There was a lot of hype surrounding this game concerning the “innovations” made in simulating flowing water. I’m sorry, but I just don’t see it. The water effect looks good enough graphically, but really it’s just a bunch of floating point calculations used to determine the hyperbolic arc of a projectile subject to the exertion of gravity upon its simulated mass. The exact same mathematics at the root of this “innovation” are essentially the same as the routines used to determine the flight path of a grenade in Quake. Actually, that was more complex considering the grenades bounce. Besides the addition of Flood and his squirting expertise, this game is really just a gussied up Mario 64.
Unless you are violently offended by platformers, Italian plumbers, or squirting fluids, then you will find yourself coming back to this game many, many times until it’s been beaten. If you go to the trouble to gather every last Shine Sprite, that’s going to amount to an awful lot of play time. For that, this game gets high marks in lasting appeal. However, it suffers a little because I honestly can’t see playing this game all the way through more than once. That one play through, as I said though, will give you more than your money’s worth.
Super Mario Sunshine is no graphical powerhouse compared to games like Metroid Prime, Halo, Dead or Alive 3, or Gran Turismo 3… but it is the best graphical representation of Mario and his world yet. For what it tries to portray, it does an admirable job… if the bright primaries and pastels do get a little irksome at times.
The music is classic Mario, beefed up for the 21st century. The voice acting, however, what very, very, very little of it there is… is painful. To be fair though, aside from a few words squeaked out by Princess Peach and sounds that barely surpass bodily noises from the rest of the cast, it’s not like they were really trying too hard. That’s fortunate, I suppose, because a dialog involving Princess Peach of any length would surely result in the glass doors of my entertainment center shattering.
The only complaint about the controls is that they feel like you’re on a slip-n’-slide (can you tell I’m a child of the ‘80s?).

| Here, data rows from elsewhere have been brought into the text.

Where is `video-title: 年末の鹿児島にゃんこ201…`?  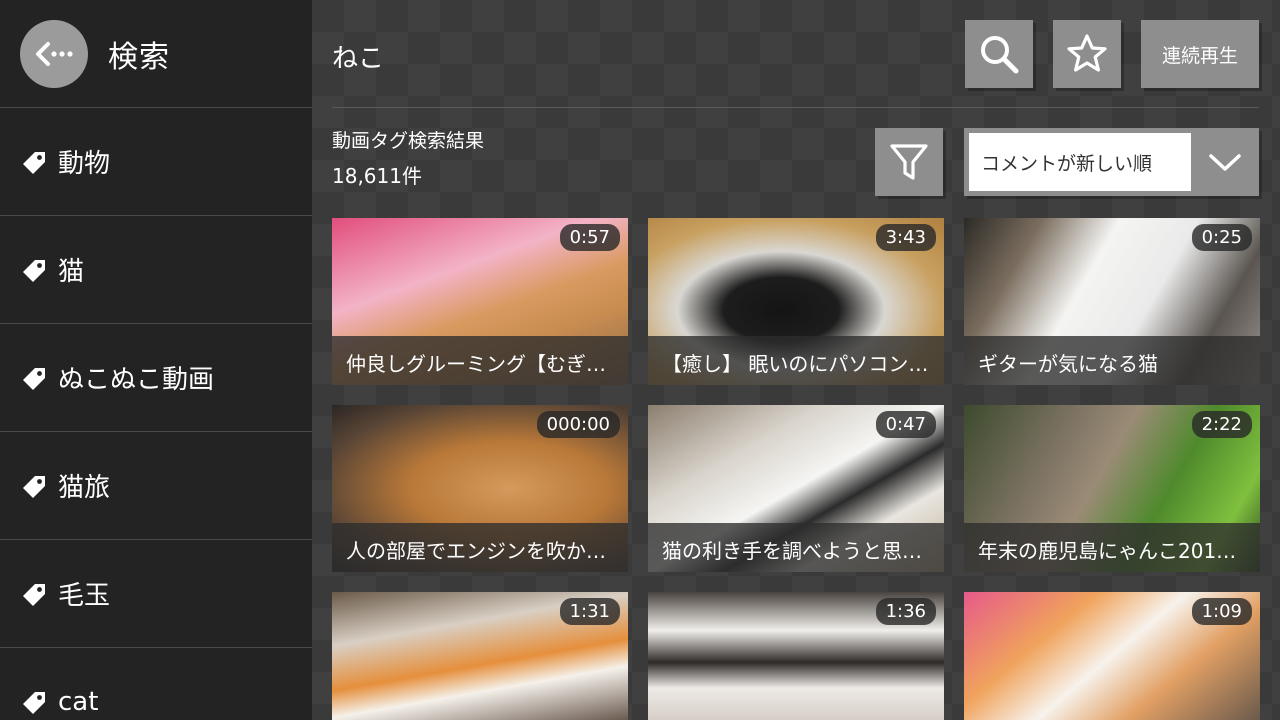 video-title: 年末の鹿児島にゃんこ201… is located at coordinates (1112, 548).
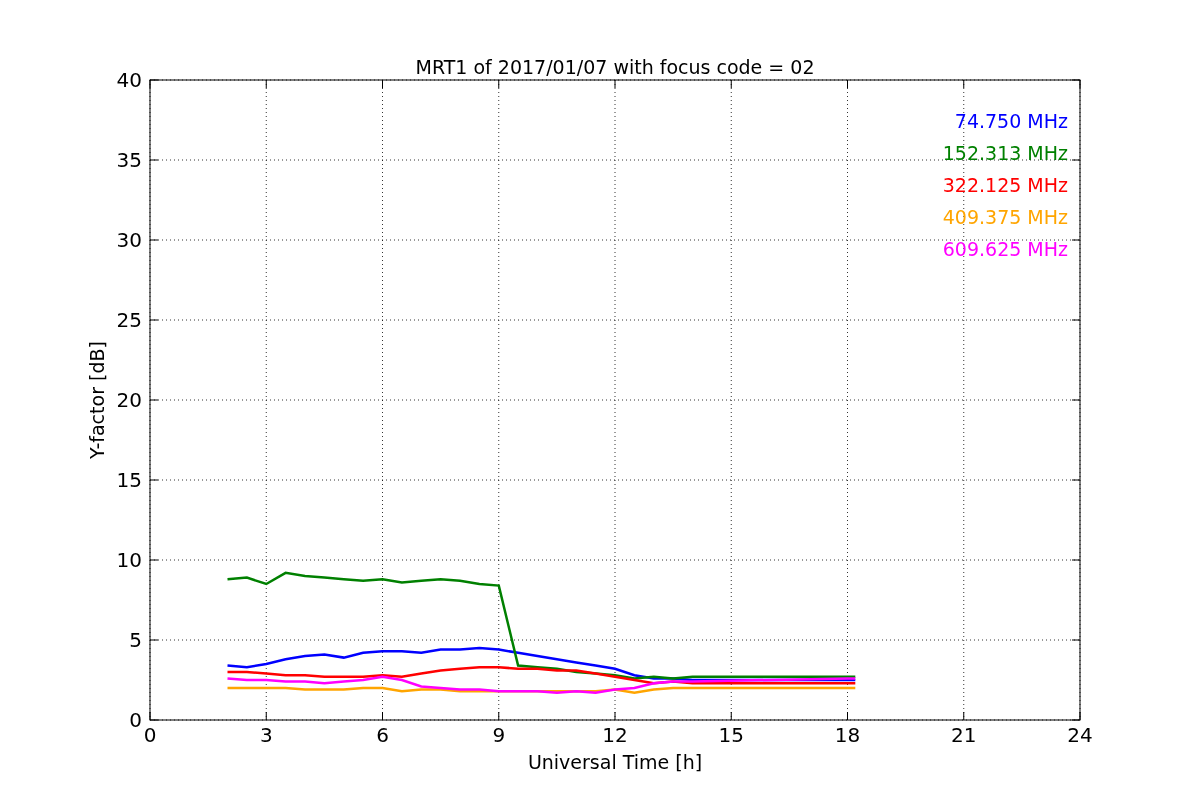 The image size is (1200, 800). What do you see at coordinates (129, 560) in the screenshot?
I see `y-tick-label: 10` at bounding box center [129, 560].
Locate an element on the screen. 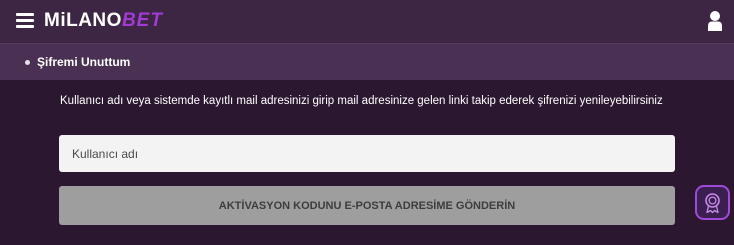 This screenshot has width=734, height=245. username-input is located at coordinates (367, 154).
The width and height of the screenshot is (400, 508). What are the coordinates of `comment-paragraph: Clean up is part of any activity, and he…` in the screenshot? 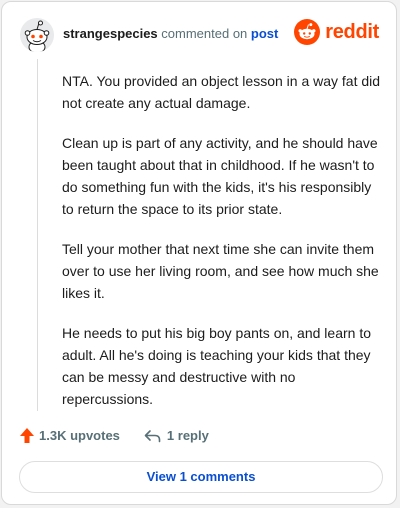 It's located at (220, 176).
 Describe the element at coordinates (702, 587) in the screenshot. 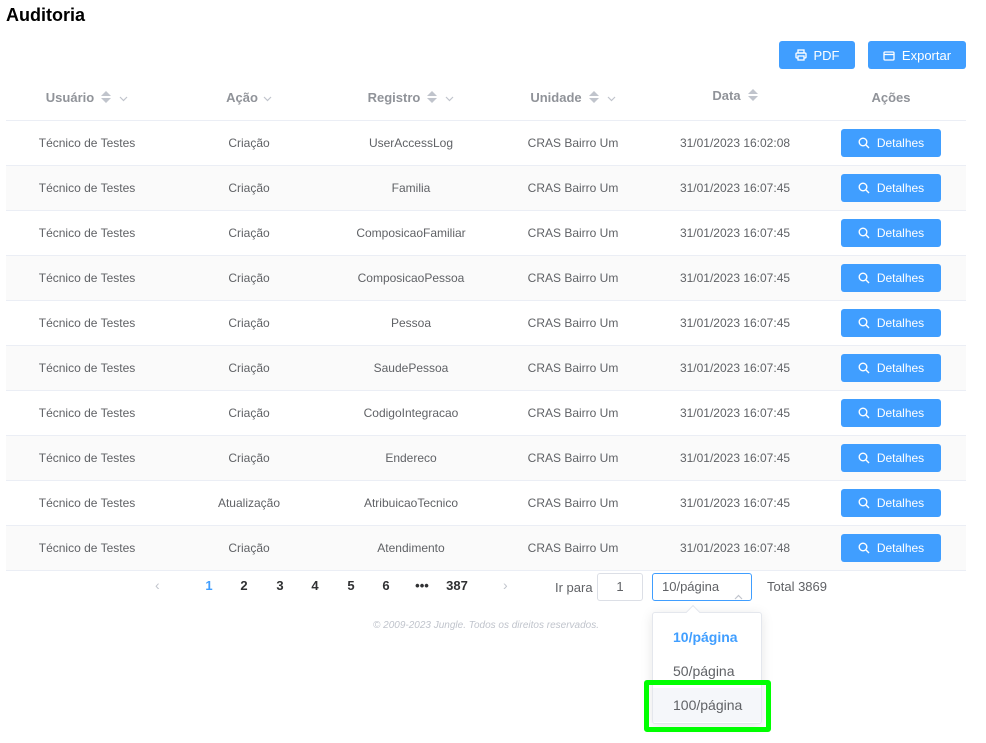

I see `page-size-select: 10/página` at that location.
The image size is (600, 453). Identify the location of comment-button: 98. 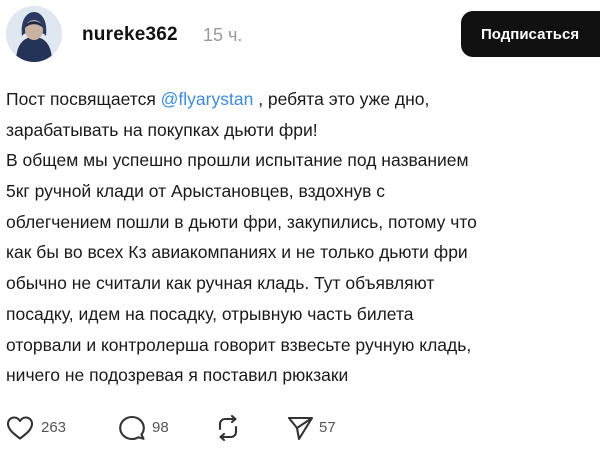
(153, 429).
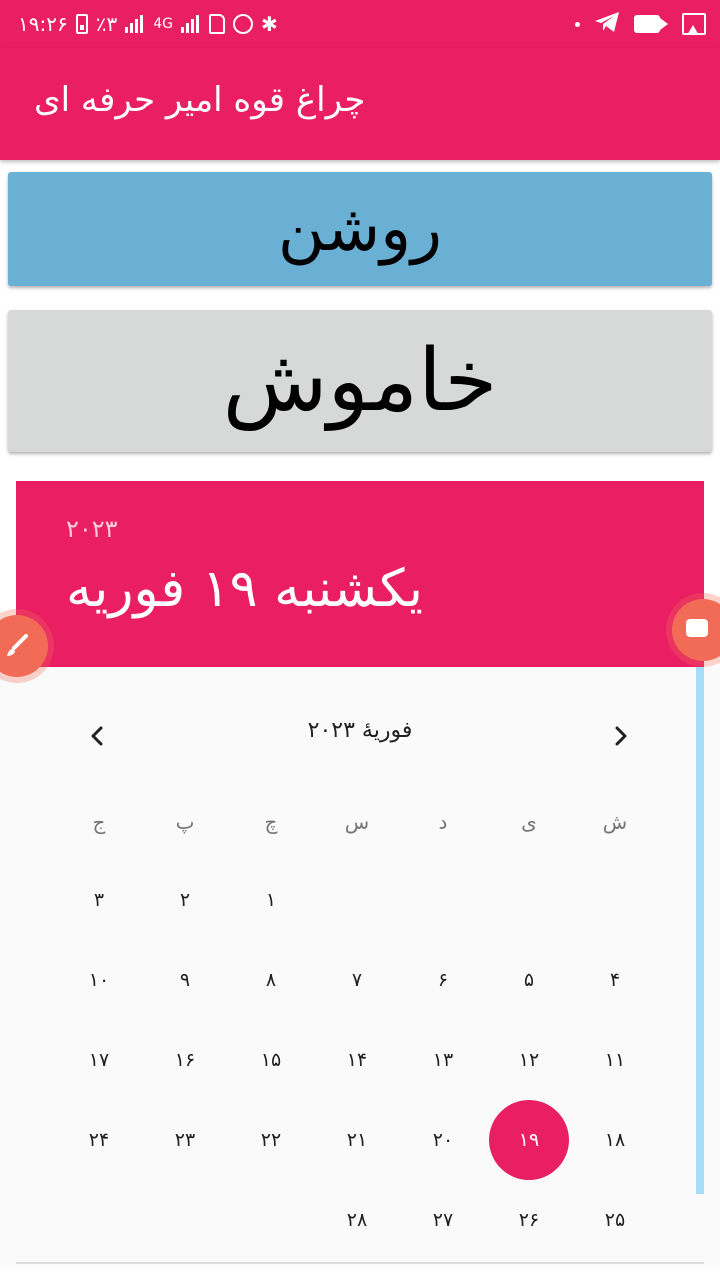  I want to click on turn-on-button: روشن, so click(360, 229).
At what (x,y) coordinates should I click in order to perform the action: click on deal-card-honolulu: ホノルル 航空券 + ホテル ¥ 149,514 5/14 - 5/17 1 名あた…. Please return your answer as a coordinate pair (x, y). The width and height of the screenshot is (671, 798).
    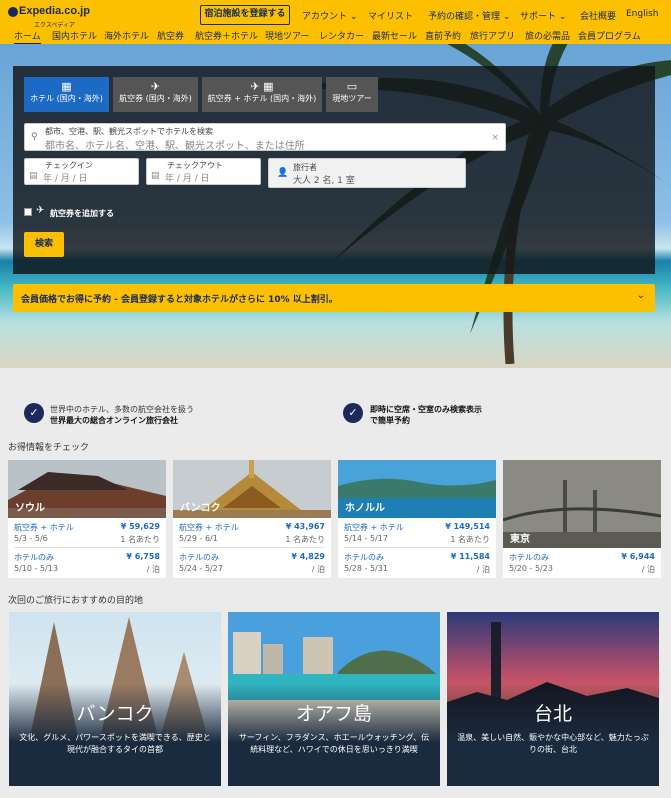
    Looking at the image, I should click on (417, 519).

While this does nothing to increase the enjoyment of the game, it also doesn’t hurt it one bit provided you’ve enjoyed previous Mario games. As you may remember, all Mario games feature sliderrific physics.
Publisher: Nintendo

Developer: Nintendo

System: GameCube


Inane Factoid:

Much has been said about what Mario's full name is. I am here to put the debate to rest once and for all. As stated by Nintendo Power, from Nintendo themselves, Mario's full name is Mario Mario. Don't believe me? Think about it. Mario and Luigi and the "Mario Brothers", which means their last name is Mario. So, therefore, their full names are Mario Mario and Luigi Mario. Deal with it.